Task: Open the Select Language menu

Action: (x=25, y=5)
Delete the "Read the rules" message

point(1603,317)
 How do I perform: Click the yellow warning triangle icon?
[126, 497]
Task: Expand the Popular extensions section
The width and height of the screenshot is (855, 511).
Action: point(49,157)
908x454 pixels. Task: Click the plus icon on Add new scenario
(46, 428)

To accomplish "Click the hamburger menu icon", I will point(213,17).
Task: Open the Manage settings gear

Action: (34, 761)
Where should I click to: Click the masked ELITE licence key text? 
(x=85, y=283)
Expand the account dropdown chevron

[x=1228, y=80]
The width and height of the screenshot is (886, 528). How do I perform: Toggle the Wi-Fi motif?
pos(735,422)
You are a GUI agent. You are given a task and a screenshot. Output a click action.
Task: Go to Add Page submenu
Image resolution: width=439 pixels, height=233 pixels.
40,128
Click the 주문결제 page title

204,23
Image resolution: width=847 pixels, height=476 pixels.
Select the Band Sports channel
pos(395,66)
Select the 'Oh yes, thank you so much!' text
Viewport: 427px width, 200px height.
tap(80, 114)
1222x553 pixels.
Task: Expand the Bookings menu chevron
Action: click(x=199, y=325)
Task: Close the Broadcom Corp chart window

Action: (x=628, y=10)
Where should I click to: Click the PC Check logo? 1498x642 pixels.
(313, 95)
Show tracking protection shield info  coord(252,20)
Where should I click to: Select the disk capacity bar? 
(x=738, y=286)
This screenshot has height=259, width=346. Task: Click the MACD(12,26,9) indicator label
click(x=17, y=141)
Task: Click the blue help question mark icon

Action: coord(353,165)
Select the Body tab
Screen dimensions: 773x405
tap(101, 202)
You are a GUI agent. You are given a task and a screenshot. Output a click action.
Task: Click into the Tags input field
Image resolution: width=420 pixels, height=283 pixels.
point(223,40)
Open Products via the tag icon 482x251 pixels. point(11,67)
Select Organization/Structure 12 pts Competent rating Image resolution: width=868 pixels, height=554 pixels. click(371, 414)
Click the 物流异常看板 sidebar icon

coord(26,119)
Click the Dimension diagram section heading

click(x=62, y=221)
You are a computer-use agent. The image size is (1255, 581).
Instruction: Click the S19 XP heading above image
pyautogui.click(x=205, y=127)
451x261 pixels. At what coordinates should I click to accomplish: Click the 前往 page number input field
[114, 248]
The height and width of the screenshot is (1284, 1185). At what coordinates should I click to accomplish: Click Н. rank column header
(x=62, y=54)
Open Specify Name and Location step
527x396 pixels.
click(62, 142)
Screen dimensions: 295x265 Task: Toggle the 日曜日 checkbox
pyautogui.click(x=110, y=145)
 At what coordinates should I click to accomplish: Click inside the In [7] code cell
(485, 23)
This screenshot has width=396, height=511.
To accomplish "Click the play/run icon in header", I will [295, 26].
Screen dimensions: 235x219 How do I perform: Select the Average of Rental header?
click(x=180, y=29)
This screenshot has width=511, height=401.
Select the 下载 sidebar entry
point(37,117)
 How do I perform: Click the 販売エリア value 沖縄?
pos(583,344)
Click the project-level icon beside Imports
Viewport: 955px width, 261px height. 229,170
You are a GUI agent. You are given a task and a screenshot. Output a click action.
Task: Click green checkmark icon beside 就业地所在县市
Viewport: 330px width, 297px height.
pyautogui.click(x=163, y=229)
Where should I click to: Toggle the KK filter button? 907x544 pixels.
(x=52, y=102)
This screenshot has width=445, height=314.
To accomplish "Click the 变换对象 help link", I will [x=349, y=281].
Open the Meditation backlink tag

§ Aim of the exercise
Copy the entire listing above, line for line, exactly.

§ Solution to the problem
Task: Open the Select Language menu

Action: (x=25, y=5)
Delete the "Read the rules" message

point(1603,317)
 How do I perform: Click the yellow warning triangle icon?
[126, 497]
Task: Expand the Popular extensions section
The width and height of the screenshot is (855, 511).
Action: point(49,157)
908x454 pixels. Task: Click the plus icon on Add new scenario
(46, 428)

To accomplish "Click the hamburger menu icon", I will point(213,17).
Task: Open the Manage settings gear

Action: (34, 761)
Where should I click to: Click the masked ELITE licence key text? 
(x=85, y=283)
Expand the account dropdown chevron

[x=1228, y=80]
The width and height of the screenshot is (886, 528). How do I perform: Toggle the Wi-Fi motif?
pos(735,422)
You are a GUI agent. You are given a task and a screenshot. Output a click action.
Task: Go to Add Page submenu
Image resolution: width=439 pixels, height=233 pixels.
40,128
Click the 주문결제 page title

204,23
Image resolution: width=847 pixels, height=476 pixels.
Select the Band Sports channel
pos(395,66)
Select the 'Oh yes, thank you so much!' text
Viewport: 427px width, 200px height.
tap(80, 114)
1222x553 pixels.
Task: Expand the Bookings menu chevron
Action: click(x=199, y=325)
Task: Close the Broadcom Corp chart window

Action: (x=628, y=10)
Where should I click to: Click the PC Check logo? 1498x642 pixels.
(313, 95)
Show tracking protection shield info  coord(252,20)
Where should I click to: Select the disk capacity bar? 
(x=738, y=286)
This screenshot has height=259, width=346. Task: Click the MACD(12,26,9) indicator label
click(x=17, y=141)
Task: Click the blue help question mark icon

Action: coord(353,165)
Select the Body tab
Screen dimensions: 773x405
tap(101, 202)
You are a GUI agent. You are given a task and a screenshot. Output a click action.
Task: Click into the Tags input field
Image resolution: width=420 pixels, height=283 pixels.
point(223,40)
Open Products via the tag icon 482x251 pixels. point(11,67)
Select Organization/Structure 12 pts Competent rating Image resolution: width=868 pixels, height=554 pixels. click(371, 414)
Click the 物流异常看板 sidebar icon

coord(26,119)
Click the Dimension diagram section heading

click(x=62, y=221)
You are a computer-use agent. The image size is (1255, 581).
Instruction: Click the S19 XP heading above image
pyautogui.click(x=205, y=127)
451x261 pixels. At what coordinates should I click to accomplish: Click the 前往 page number input field
[114, 248]
The height and width of the screenshot is (1284, 1185). At what coordinates should I click to accomplish: Click Н. rank column header
(x=62, y=54)
Open Specify Name and Location step
527x396 pixels.
click(62, 142)
Screen dimensions: 295x265 Task: Toggle the 日曜日 checkbox
pyautogui.click(x=110, y=145)
 At what coordinates should I click to accomplish: Click inside the In [7] code cell
(485, 23)
This screenshot has width=396, height=511.
To accomplish "Click the play/run icon in header", I will [295, 26].
Screen dimensions: 235x219 How do I perform: Select the Average of Rental header?
click(x=180, y=29)
This screenshot has width=511, height=401.
Select the 下载 sidebar entry
point(37,117)
 How do I perform: Click the 販売エリア value 沖縄?
pos(583,344)
Click the project-level icon beside Imports
Viewport: 955px width, 261px height. 229,170
You are a GUI agent. You are given a task and a screenshot. Output a click action.
Task: Click green checkmark icon beside 就业地所在县市
Viewport: 330px width, 297px height.
pyautogui.click(x=163, y=229)
Where should I click to: Toggle the KK filter button? 907x544 pixels.
(x=52, y=102)
This screenshot has width=445, height=314.
To accomplish "Click the 变换对象 help link", I will [x=349, y=281].
Open the Meditation backlink tag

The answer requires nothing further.